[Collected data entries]
━━━━━━━━━━━━━━━━━━━━
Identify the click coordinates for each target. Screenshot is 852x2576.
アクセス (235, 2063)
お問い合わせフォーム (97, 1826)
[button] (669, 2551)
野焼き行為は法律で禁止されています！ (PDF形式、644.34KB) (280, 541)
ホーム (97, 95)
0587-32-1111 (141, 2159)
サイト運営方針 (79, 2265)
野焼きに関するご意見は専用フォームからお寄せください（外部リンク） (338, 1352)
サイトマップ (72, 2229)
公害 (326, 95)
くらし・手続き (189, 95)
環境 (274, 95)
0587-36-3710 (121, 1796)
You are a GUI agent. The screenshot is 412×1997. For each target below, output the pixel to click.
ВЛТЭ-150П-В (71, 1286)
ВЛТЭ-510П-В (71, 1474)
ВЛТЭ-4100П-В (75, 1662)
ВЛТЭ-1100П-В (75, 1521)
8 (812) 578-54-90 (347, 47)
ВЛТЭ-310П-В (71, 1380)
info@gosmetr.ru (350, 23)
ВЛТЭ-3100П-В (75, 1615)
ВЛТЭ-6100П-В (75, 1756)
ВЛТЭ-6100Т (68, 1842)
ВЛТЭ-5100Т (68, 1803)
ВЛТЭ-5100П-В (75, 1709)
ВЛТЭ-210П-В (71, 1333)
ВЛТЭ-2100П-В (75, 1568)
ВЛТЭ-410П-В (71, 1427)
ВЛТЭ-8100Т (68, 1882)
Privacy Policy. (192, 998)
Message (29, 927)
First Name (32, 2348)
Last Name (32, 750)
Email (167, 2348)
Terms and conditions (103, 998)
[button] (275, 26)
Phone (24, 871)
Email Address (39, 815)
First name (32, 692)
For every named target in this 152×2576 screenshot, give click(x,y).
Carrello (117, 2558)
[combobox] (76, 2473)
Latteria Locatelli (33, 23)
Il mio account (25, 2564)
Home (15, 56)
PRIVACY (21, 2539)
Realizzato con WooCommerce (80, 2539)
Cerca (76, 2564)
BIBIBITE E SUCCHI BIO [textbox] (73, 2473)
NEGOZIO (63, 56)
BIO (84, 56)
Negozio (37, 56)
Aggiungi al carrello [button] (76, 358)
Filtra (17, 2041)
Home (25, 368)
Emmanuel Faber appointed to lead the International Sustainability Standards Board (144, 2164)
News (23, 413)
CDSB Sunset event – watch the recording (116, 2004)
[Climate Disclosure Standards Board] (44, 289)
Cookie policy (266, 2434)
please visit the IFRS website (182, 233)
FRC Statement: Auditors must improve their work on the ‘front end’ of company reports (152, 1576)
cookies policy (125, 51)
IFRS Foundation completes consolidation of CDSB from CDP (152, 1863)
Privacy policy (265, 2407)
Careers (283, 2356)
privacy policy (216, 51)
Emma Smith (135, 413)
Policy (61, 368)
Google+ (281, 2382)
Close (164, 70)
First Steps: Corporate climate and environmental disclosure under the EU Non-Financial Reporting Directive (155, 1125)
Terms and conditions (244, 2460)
━━━━━━━━━━━━━━━━━━━━
▸ Instructions to follow
Among the entries above, identify all lines with "Board" and copy them.

▸ Task result
Emmanuel Faber appointed to lead the International Sustainability Standards Board (144, 2164)
[Climate Disclosure Standards Board] (44, 289)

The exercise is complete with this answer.